Do książeczki została dołączona płyta, na której autor wraz z Krzysztofem Pełechem, przyjacielem i również muzykiem, nagrał dziewiętnaście instrumentalnych utworów. Te gitarowe aranżacje nie są długie, stanowią muzyczne tło dla tekstów zamieszczonych w książce. Najdłuższy z nich trwa cztery i pół minuty, a średnia wszystkich, tych krótszych i dłuższych, będzie wynosiła mniej więcej dwie minuty. Są to kompozycje stonowane, spokojne, refleksyjne i odpowiednie, by służyć za tło dla niedługiej lektury zbioru. Dodatkowo jest to – jak podaje wydawca – „prawdziwy biały kruk", płytowy debiut gitarzystów.

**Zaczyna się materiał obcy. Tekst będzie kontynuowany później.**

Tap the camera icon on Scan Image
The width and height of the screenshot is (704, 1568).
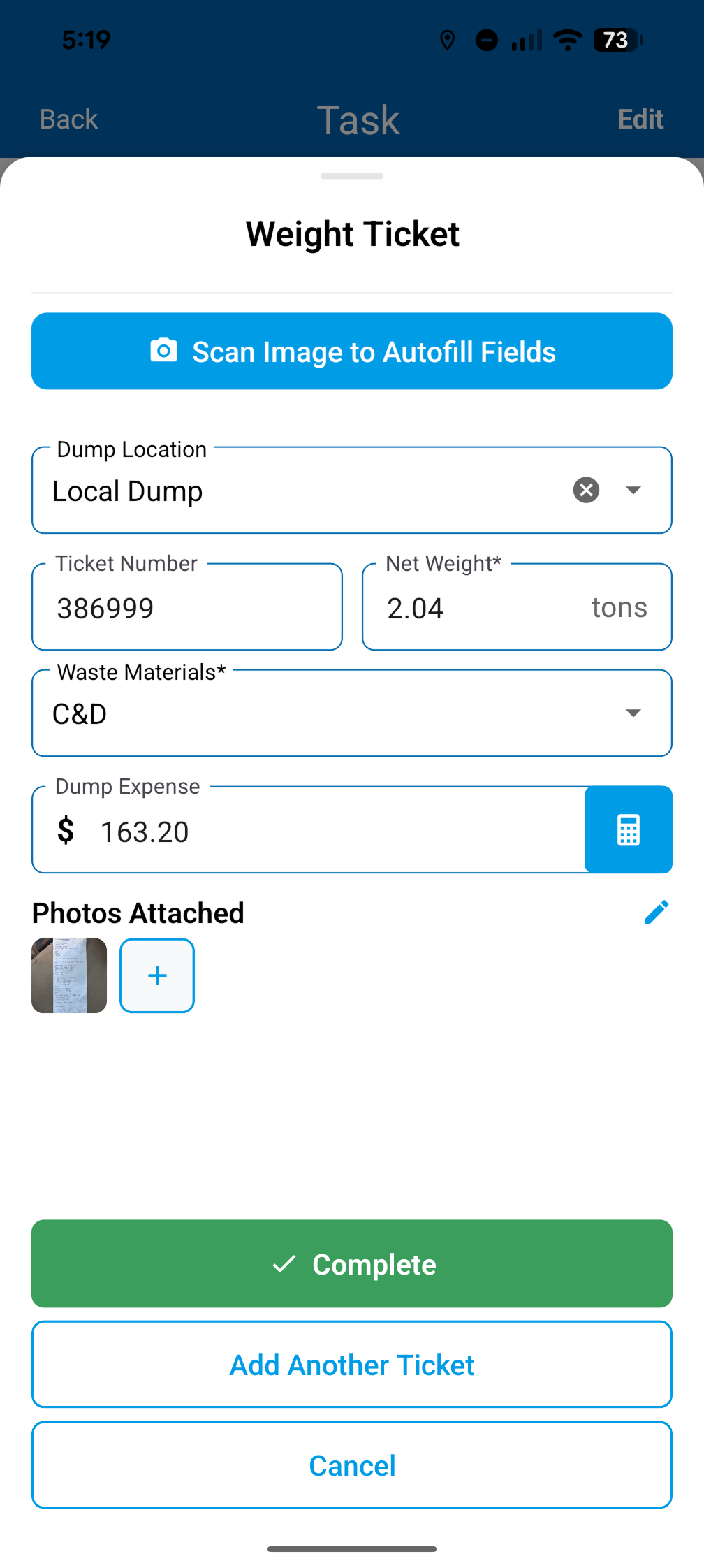(x=163, y=350)
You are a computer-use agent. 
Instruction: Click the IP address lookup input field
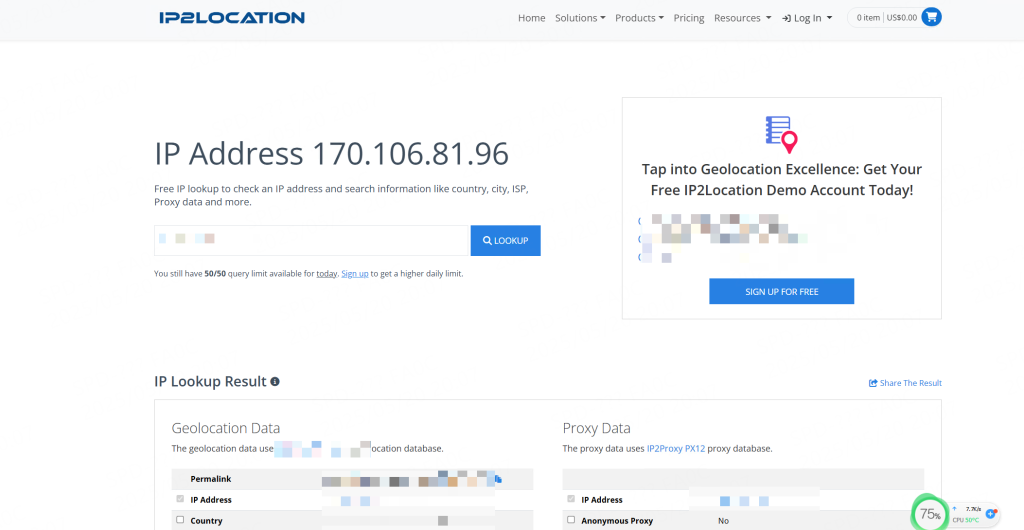click(x=312, y=240)
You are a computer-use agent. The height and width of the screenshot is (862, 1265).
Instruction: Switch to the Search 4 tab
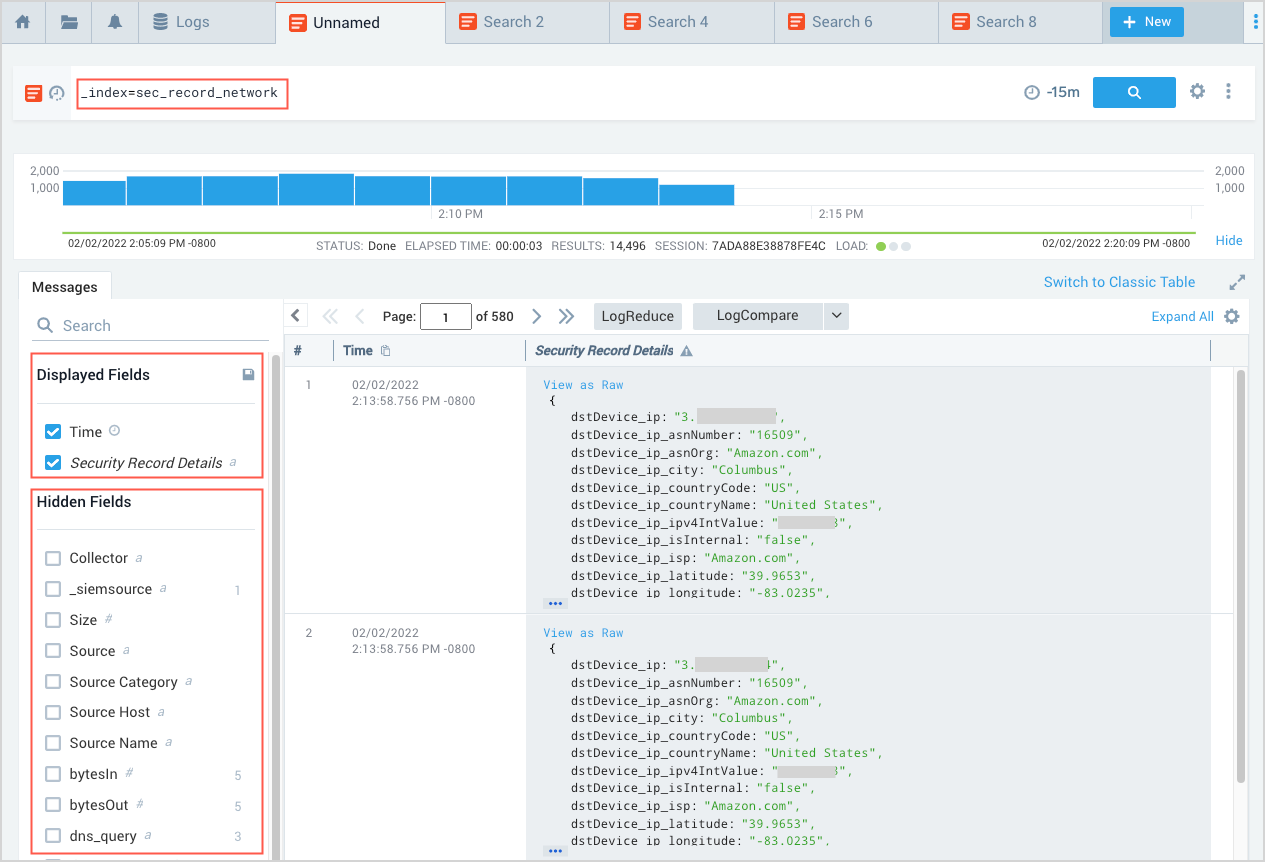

Co do samych opowiadań, to są to teksty trzystronicowe, nieskomplikowane, mniej lub bardziej zabawne. Wszystkie bez wyjątku dotykają tematu muzyki, traktują o instrumentalistach różnych narodowości i wydarzeniach, w których ci biorą udział. Może się podobać żartobliwe podejście autora i sposób przedstawienia pewnych niuansów muzycznego światka, mogą także przypaść do gustu morały zawarte w tych krótkich tekstach. Autor pisze o wzajemnych relacjach między muzykami, tremie przedwystępowej, o uczuciach i niecnych postępkach, przy czym miejscami stosuje całkiem zgrabne porównania. Miejsce i czas opisywanych wydarzeń są dość różne, czasem rzecz dzieje się współcześnie i w Polsce, innym razem przenosimy się do Włoch, a jeszcze kiedy indziej do roku 1938. Mamy więc w tej kwestii całkiem spore zróżnicowanie.
Trzeba przyznać, że niektóre opowiadania są całkiem pomysłowe, a te inne niemalże zwyczajne, niczym szczególnym się nie wyróżniające. Część z nich wydaje się momentami bardzo absurdalna, ale takie najwyraźniej było ich założenie. Czytelnik powinien je potraktować z przymrużeniem oka, jako środek przekazu. W trakcie lektury trzeba więc wysupłać z nich to, co autor chciał nam przekazać, z czym zresztą nie ma żadnego kłopotu. Opowiadania są napisane w sposób prosty i przejrzysty, bez wątpienia mogą się podobać. Chyba zresztą najbardziej trafią do muzyków i wszelkiej maści artystów, jak mi się wydaje, bo raczej taka jest ich grupa docelowa. Mimo to jednak wszyscy inni mogą potraktować teksty Klicha jako po prostu zabawne opowiastki, zawierające w sobie niezbyt oryginalne, ale w praktyce bardzo prawdziwe morały.
Cóż można napisać jeszcze o tej nietypowej książeczce? Na pewno to, że może być ciekawą ozdobą każdej biblioteczki, oryginalną, dość ciekawą – trzeba przyznać – pozycją. Po jej lekturze nie jestem ani rozczarowany, ani jakoś szczególnie zachwycony – ot, taka tam po prostu ciekawostka, nic ponadto. Wszystkie trzynaście opowiadań czyta się raczej przyjemnie, może tylko troszkę doczepiłbym się do zbyt małej czcionki, jaką zastosowano. Malutkie literki kontrastują bardzo ze szkicami, które przecież zajmują całe oddzielne strony, choć ich wymiary nie usprawiedliwiają wcale takiego wykorzystania miejsca. Mimo to jest całkiem przejrzyście i zgrabnie. Ciekawie.